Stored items
>>>

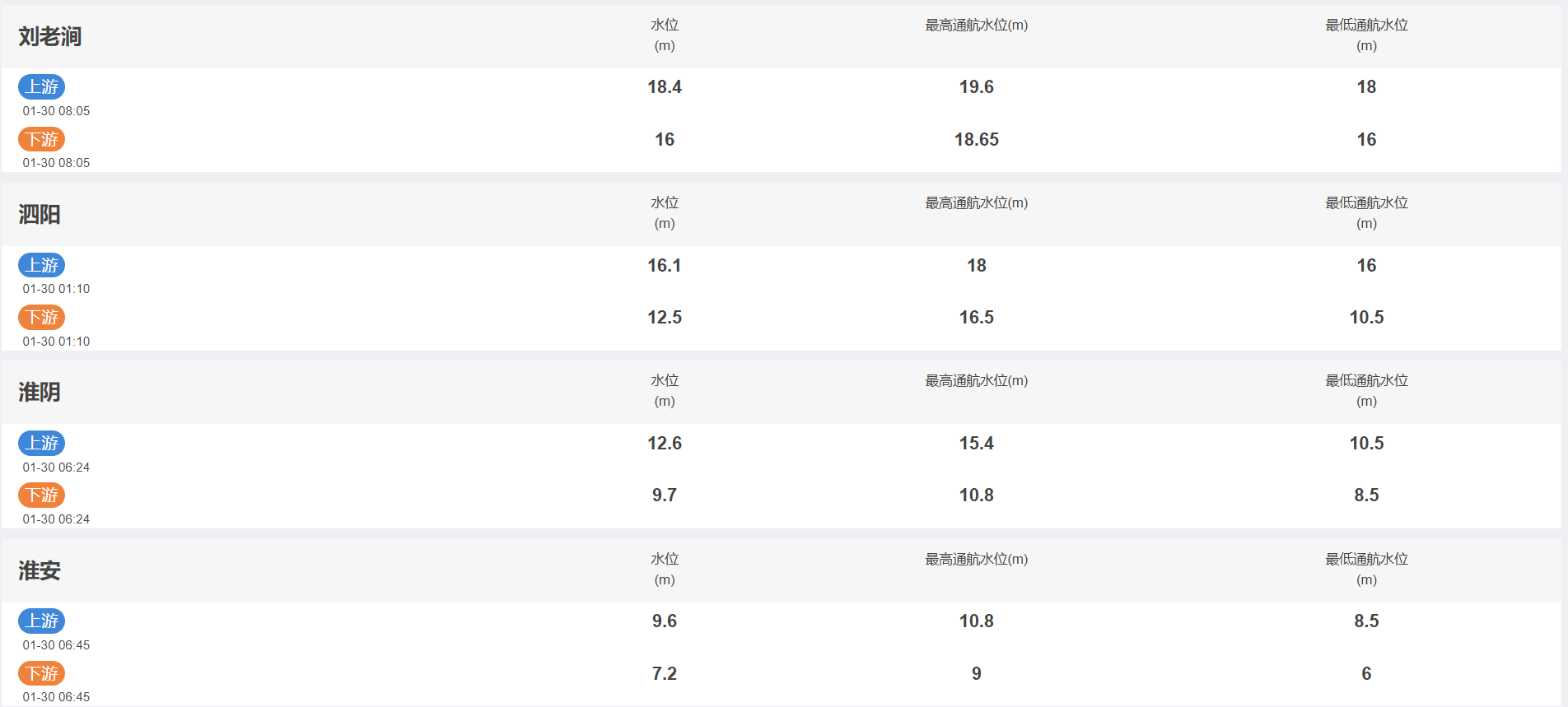Click the 上游 badge under 刘老涧

pyautogui.click(x=42, y=86)
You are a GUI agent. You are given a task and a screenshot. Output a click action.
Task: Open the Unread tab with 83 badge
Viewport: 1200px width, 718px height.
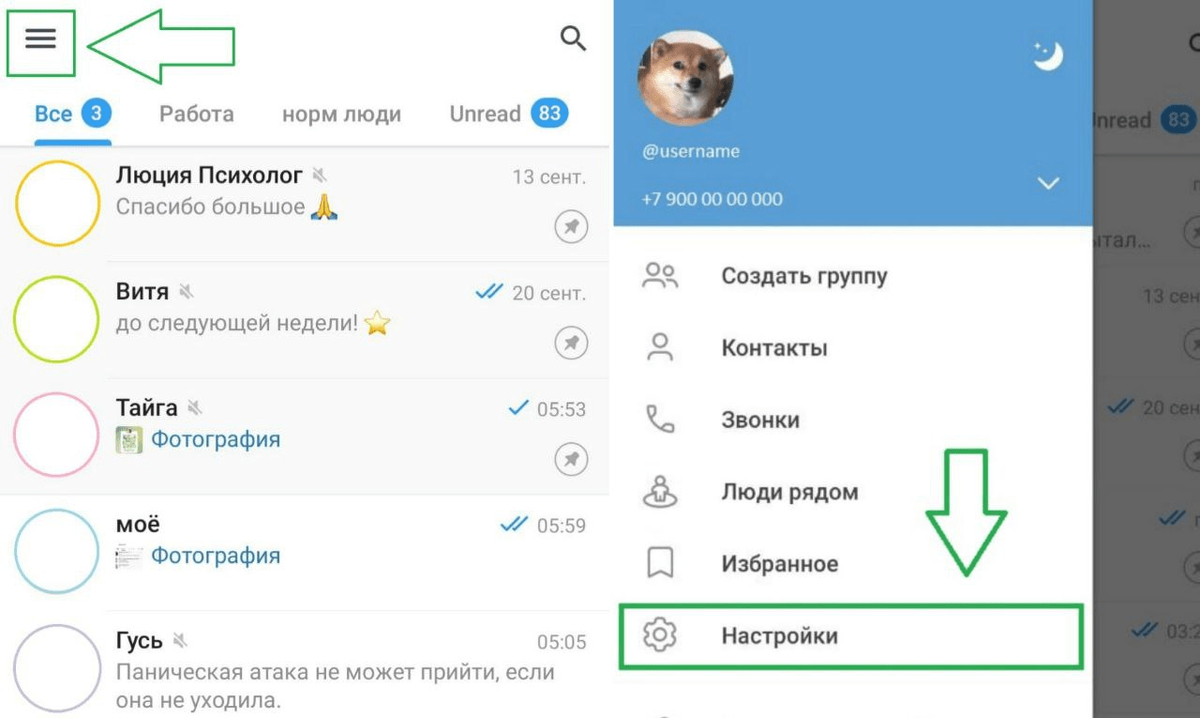(509, 113)
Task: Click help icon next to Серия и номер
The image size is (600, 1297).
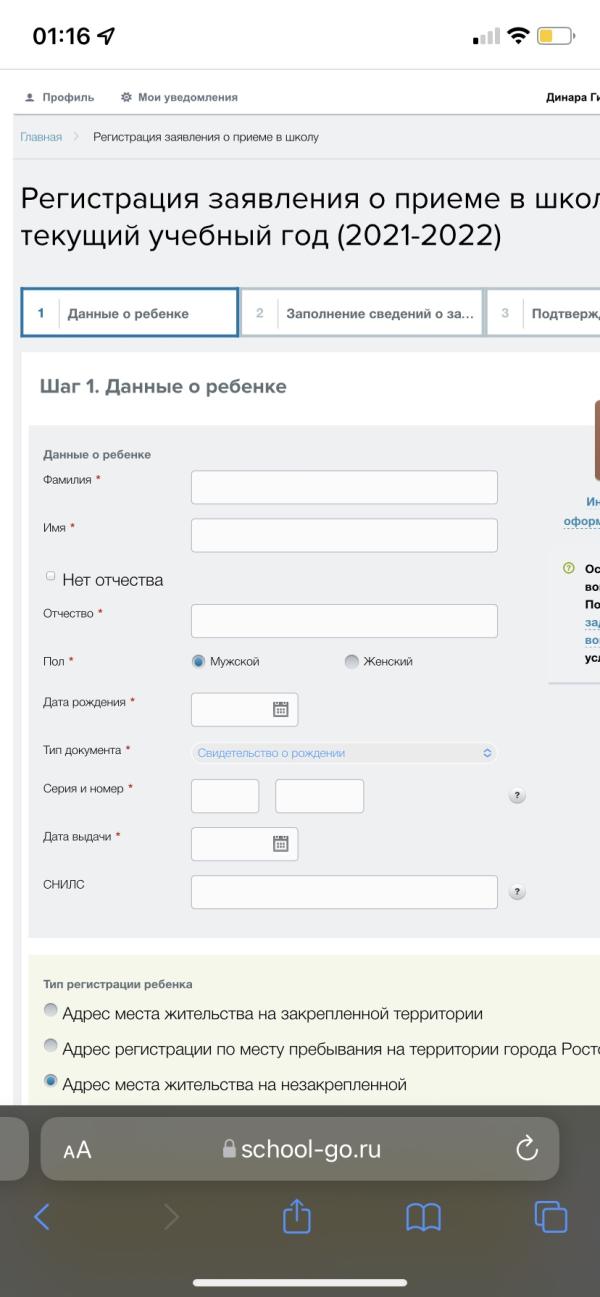Action: click(517, 796)
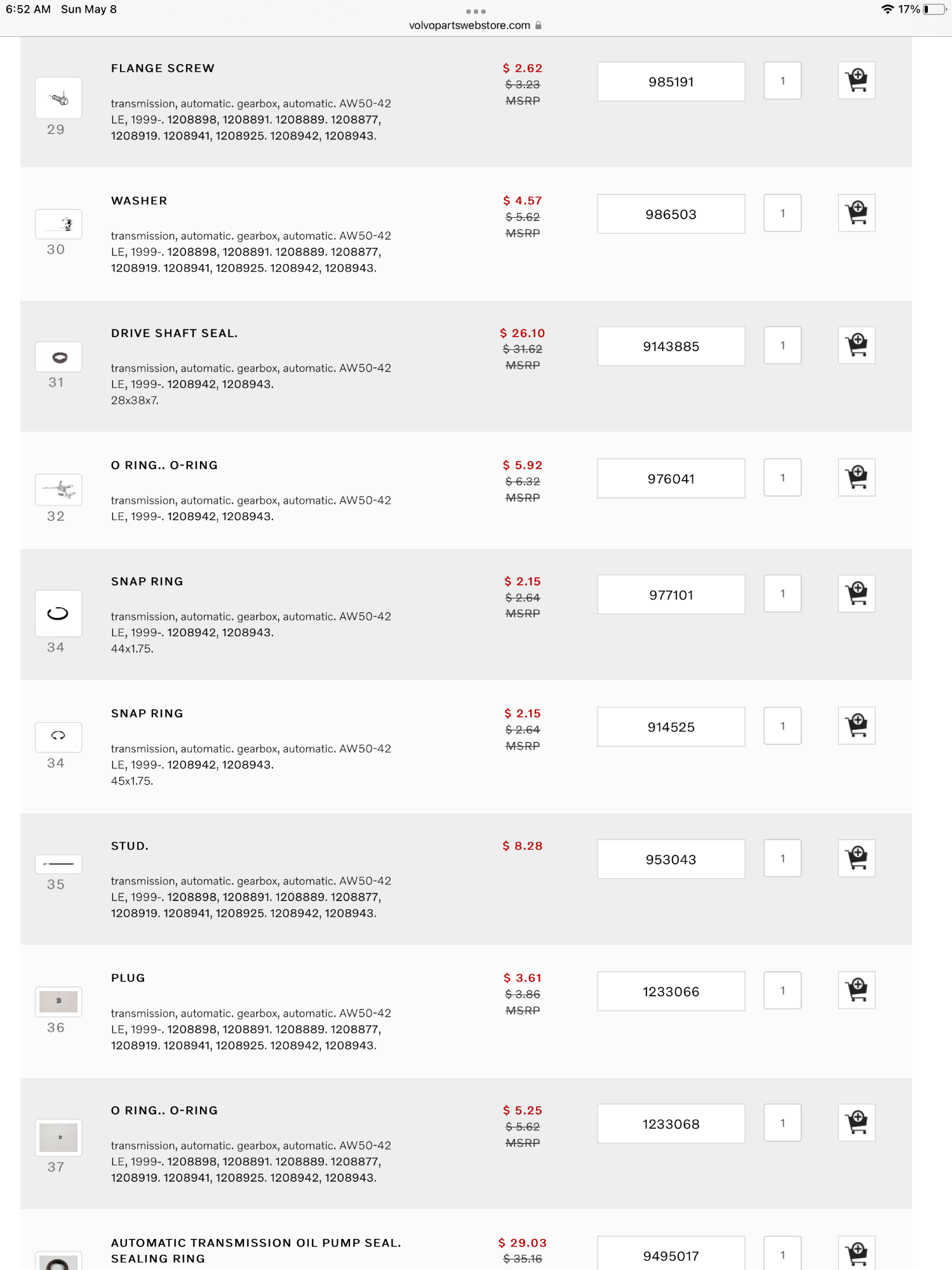Screen dimensions: 952x1270
Task: Open part number 9143885 link
Action: [671, 347]
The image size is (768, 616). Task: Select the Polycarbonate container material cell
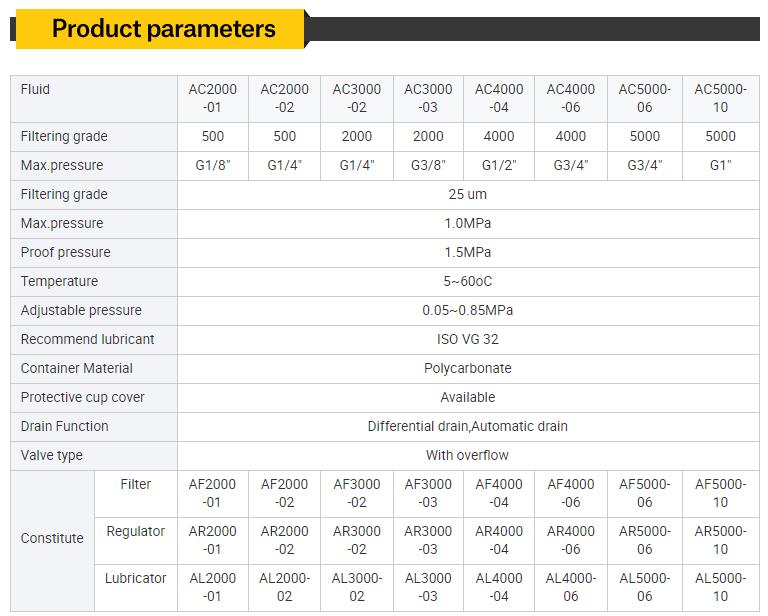pos(468,368)
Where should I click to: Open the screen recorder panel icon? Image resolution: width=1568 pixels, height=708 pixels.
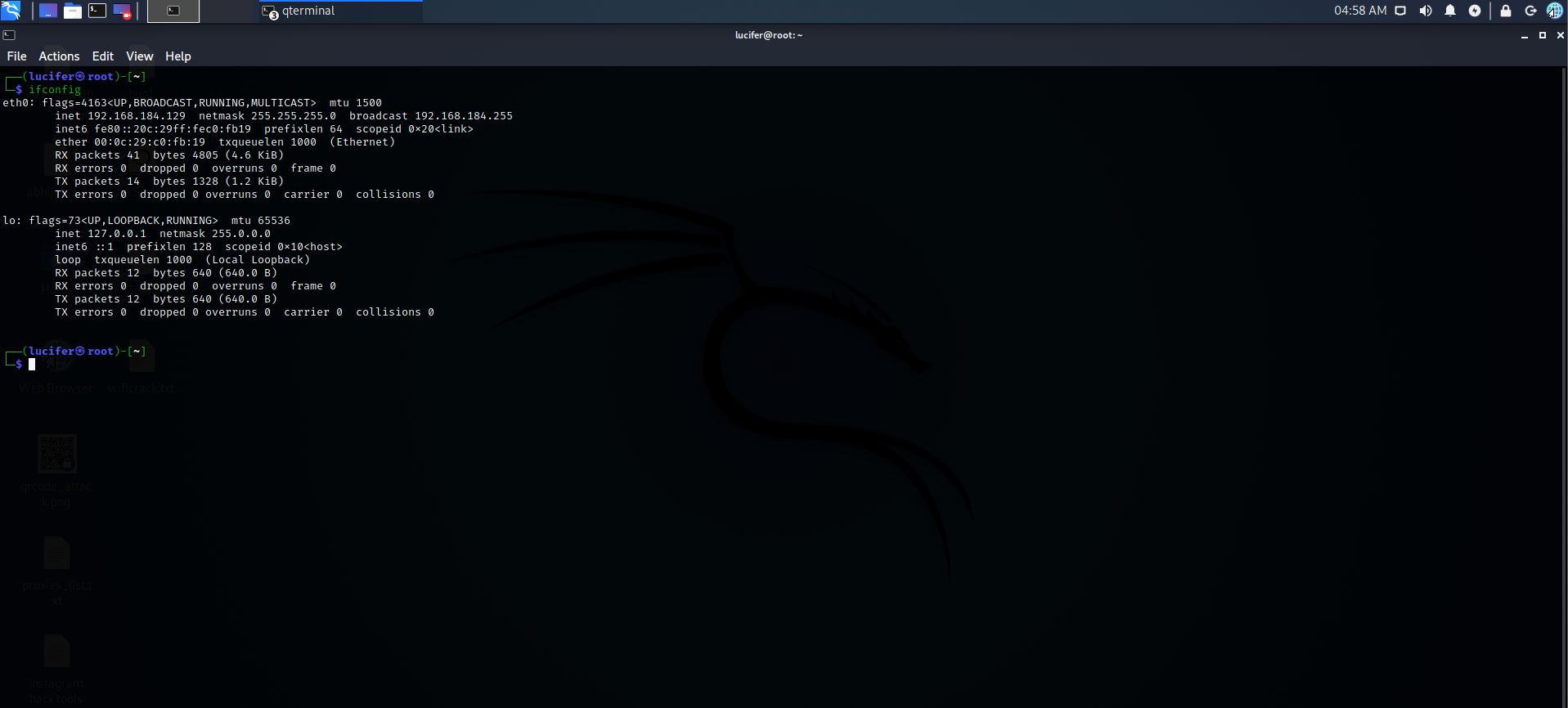click(122, 11)
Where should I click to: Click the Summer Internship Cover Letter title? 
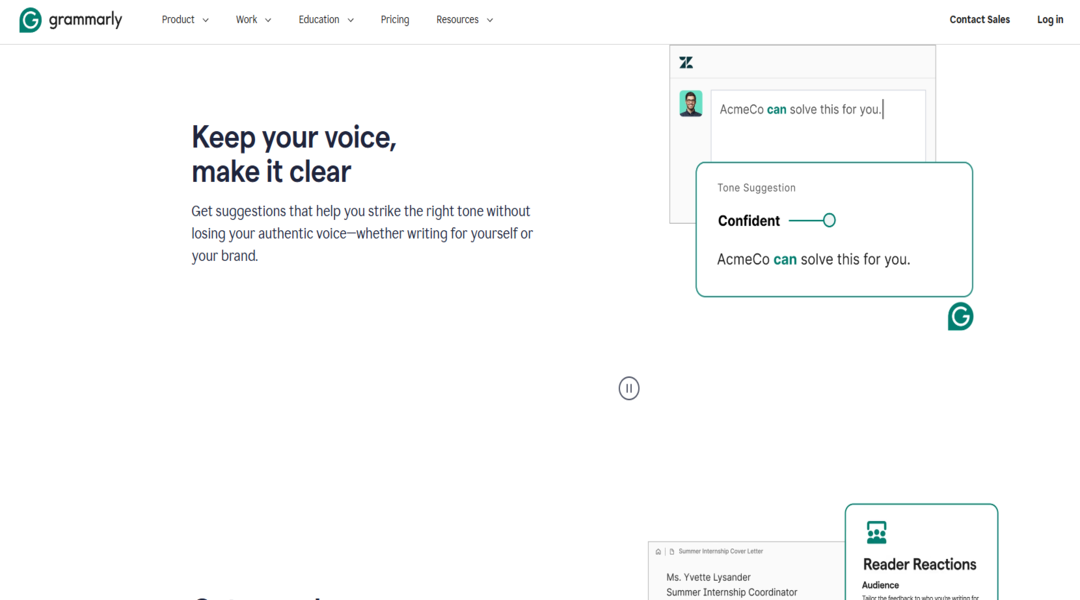(721, 551)
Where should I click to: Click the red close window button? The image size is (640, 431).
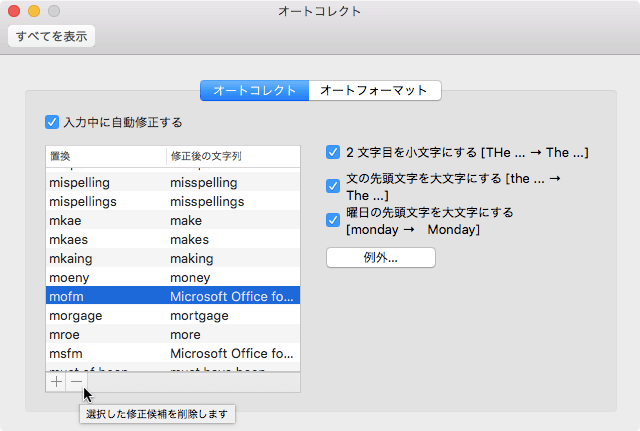(14, 11)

<<<

Restate, exactly as they appear, the line with "You are a GUI" and all the lines after it up to the end of the data above; images do not belong in the copy.

Solution to this exercise:
You are a GUI agent. You are given a task and a screenshot. Output a click action.
Task: Open the Unread tab with 83 badge
Viewport: 1200px width, 718px height.
(509, 113)
Task: Click help icon next to Серия и номер
The image size is (600, 1297).
Action: click(517, 796)
Screen dimensions: 952x1270
Task: Open part number 9143885 link
Action: [671, 347]
The image size is (768, 616). Task: Select the Polycarbonate container material cell
pos(468,368)
Where should I click to: Open the screen recorder panel icon? Image resolution: width=1568 pixels, height=708 pixels.
click(122, 11)
Where should I click to: Click the Summer Internship Cover Letter title? 
(721, 551)
Where should I click to: Click the red close window button? The image size is (640, 431).
(14, 11)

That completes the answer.